Geduld brauchte er auch, bis der (bisher einzige arabische) Nobelpreisträger seine Romane publizieren konnte. Jahrelang gelang es ihm nur, dort und da Kurzgeschichten zu veröffentlichen. Die literarische Spur, die der am 30. August verstorbene Machfus mit über 40 Büchern nun hinterlässt, ist beeindruckend und erzählt von den Veränderungen seines Schreibens - von der "pharaonischen" Phase über die realistisch-sozialkritische hin zu einer, die Individuen und ihre existenziellen Fragen in den Blick nahm, bis er schließlich in seinen letzten Werken alle diese Phasen wie Fäden zusammenzuknüpfen schien - und von Politik.

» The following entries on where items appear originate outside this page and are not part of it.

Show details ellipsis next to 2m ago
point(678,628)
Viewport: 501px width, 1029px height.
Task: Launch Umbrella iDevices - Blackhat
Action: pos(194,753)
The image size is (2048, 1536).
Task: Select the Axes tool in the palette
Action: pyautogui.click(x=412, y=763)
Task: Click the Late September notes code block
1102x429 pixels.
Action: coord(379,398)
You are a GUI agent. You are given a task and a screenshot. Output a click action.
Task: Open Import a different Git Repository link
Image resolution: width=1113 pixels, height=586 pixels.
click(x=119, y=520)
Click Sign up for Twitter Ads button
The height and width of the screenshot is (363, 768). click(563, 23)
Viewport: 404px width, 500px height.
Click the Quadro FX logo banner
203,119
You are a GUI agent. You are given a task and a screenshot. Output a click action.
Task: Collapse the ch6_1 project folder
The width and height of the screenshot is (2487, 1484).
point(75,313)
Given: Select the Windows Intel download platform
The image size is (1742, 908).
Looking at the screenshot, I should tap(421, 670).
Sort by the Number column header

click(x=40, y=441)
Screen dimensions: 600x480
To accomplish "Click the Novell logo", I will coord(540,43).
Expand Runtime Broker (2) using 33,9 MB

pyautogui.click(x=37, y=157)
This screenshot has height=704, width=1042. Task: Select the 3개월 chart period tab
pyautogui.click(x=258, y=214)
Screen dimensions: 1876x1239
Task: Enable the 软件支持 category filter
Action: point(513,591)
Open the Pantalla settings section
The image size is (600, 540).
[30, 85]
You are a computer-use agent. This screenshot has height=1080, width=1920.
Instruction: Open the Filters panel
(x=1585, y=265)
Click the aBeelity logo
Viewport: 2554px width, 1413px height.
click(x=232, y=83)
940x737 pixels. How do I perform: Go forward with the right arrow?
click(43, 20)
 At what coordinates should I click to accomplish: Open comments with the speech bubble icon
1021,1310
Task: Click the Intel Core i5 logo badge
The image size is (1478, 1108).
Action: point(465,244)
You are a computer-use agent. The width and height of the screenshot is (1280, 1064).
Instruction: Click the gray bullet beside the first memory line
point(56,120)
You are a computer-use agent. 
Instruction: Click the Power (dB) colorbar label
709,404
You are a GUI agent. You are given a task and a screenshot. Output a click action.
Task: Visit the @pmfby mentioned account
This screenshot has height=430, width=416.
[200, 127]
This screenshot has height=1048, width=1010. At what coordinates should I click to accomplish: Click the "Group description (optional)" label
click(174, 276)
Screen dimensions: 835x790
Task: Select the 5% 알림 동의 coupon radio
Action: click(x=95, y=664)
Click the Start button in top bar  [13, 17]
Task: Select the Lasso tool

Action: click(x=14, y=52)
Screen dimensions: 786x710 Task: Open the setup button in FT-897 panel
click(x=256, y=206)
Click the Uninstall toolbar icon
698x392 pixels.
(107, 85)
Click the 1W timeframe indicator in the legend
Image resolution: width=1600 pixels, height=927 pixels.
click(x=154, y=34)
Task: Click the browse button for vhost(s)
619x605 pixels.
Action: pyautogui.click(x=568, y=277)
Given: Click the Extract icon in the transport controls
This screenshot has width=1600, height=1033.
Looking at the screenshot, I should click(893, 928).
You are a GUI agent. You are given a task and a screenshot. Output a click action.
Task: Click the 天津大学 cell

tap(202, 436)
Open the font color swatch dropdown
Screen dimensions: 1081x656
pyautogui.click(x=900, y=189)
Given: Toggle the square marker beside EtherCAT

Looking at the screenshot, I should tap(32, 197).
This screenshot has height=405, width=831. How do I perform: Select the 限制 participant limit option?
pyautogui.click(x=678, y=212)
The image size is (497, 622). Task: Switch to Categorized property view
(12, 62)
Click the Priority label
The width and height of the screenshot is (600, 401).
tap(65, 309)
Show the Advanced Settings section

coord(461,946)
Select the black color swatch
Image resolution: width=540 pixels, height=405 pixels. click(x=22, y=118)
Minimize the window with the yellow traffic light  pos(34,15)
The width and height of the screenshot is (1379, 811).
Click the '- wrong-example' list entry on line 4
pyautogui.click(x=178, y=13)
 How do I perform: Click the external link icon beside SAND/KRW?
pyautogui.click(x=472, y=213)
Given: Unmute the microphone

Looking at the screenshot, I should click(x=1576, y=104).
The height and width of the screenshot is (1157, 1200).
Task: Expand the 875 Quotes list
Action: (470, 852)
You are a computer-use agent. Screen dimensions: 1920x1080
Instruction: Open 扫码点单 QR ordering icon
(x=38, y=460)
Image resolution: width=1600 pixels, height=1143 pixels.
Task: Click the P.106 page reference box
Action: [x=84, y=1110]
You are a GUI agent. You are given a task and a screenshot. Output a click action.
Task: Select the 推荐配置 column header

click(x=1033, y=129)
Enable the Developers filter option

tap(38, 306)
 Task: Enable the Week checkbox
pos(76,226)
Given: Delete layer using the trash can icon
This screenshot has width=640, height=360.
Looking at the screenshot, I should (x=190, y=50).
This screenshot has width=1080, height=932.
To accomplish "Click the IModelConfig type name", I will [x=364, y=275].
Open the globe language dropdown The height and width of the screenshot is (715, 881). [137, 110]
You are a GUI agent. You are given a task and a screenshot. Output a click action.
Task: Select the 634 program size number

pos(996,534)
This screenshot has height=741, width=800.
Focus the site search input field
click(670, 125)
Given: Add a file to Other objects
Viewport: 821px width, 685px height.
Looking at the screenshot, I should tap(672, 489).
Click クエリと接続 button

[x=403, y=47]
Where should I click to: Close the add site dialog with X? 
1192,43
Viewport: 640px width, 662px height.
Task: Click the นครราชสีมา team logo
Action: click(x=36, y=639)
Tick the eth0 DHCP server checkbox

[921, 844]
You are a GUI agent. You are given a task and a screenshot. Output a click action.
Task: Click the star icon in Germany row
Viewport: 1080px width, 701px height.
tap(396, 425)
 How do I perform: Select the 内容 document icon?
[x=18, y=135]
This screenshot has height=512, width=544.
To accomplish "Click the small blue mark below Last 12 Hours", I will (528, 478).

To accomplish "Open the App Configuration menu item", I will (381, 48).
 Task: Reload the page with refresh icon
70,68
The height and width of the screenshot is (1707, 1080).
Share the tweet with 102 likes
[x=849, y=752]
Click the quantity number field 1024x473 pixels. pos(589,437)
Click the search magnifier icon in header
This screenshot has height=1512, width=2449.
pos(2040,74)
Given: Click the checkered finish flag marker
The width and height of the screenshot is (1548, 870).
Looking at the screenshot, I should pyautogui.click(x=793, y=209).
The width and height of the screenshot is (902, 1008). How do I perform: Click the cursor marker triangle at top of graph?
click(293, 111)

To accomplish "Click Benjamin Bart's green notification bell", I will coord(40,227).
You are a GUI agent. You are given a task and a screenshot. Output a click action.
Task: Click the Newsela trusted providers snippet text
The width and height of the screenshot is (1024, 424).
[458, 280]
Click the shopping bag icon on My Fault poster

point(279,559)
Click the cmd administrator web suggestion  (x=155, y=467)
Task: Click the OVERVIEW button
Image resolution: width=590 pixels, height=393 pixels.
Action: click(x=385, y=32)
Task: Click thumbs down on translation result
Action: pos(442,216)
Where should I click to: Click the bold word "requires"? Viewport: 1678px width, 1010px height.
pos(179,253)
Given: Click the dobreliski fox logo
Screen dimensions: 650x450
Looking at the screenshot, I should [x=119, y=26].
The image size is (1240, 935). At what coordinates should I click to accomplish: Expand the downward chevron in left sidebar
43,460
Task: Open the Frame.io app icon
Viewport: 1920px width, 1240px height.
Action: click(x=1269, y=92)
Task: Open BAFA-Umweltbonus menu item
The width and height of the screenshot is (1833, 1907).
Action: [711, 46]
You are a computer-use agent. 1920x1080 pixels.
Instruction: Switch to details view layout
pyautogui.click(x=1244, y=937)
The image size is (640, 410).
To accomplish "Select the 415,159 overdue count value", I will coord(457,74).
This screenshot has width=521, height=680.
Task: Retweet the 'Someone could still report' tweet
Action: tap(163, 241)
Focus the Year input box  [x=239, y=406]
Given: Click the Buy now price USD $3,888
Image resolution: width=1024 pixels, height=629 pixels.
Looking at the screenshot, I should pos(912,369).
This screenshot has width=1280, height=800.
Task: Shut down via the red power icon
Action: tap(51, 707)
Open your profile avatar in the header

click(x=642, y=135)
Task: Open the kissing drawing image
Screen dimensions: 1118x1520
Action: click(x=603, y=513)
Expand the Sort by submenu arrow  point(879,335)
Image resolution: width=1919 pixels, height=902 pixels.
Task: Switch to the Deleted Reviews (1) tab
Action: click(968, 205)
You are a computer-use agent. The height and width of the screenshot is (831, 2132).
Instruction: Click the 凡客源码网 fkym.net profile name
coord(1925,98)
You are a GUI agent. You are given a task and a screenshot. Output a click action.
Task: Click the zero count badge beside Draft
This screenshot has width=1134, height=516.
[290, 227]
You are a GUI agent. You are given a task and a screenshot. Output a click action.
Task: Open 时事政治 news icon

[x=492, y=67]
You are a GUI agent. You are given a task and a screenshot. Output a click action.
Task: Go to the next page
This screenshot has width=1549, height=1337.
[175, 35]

Der 1911 geborene Ägypter erlebte die Revolution von 1919 gegen die britische Besatzung, und nachdem 1952 eine weitere Revolution die Monarchie beendet hatte, enttäuschte ihn die neue Republik, die sich in ihrer autoritären und korrupten Regierungsform nicht sehr viel von der Monarchie zu unterscheiden schien. Sowohl Nasser als auch Sadat landeten als kritisch gemaltes Denkmal in Machfus' Romanen.

Kairoer Buddenbrooks

Einer seiner berühmtesten Romane ist wohl die "Midaq-Gasse", Schauplatz und Held zugleich, Bild für eine bunte Gesellschaft, die sich durch das Einwirken der Außenwelt verändert. Viele seiner literarischen Texte beschränken sich auf bestimmte Stadtteile, spiegeln im Kleinen das Große. Die "Kairoer Trilogie" etwa erzählt anhand dreier Generationen einer Familie - orientiert an den "Buddenbrooks" - Veränderungen der Gesellschaft. In "Die Kinder unseres Viertels" richtete Machfus seinen kritischen Blick auf Heilslehren und zog sich damit den Zorn unterschiedlichster Religionsvertreter zu. Machfus war immer eine wichtige und glaubwürdige Stimme für Frieden, Toleranz und gegen die Ängstlichkeit, die eigene - doch immer durch fremde Einflüsse so reich gewordene! - Kultur könnte verändert werden, verloren gehen. Den Stoff für seine Romane erging er sich - in den Gassen, bei den Menschen seiner Heimat. "Ich habe für alle Arten von Menschen großes Mitgefühl. Trotzdem bemühe ich mich, schlechten Menschen in meinen Romanen nicht allzuviel Bedeutung beizumessen, denn ich fühle mich unfähig, sie darzustellen. [...] Und wenn einer meiner Helden durch die Umstände und die schlechten Lebensbedingungen gewalttätig wurde, habe ich ihn nicht angeklagt, sondern, ohne es zu wollen, dennoch verteidigt. Ich kann mich nicht erinnern, jemals eine Hauptfigur meiner Romane gehaßt zu haben. Einige von ihnen habe ich verurteilt, aber ich habe sie auch geliebt, denn ohne diese Liebe hätte ich sie nicht verstehen können."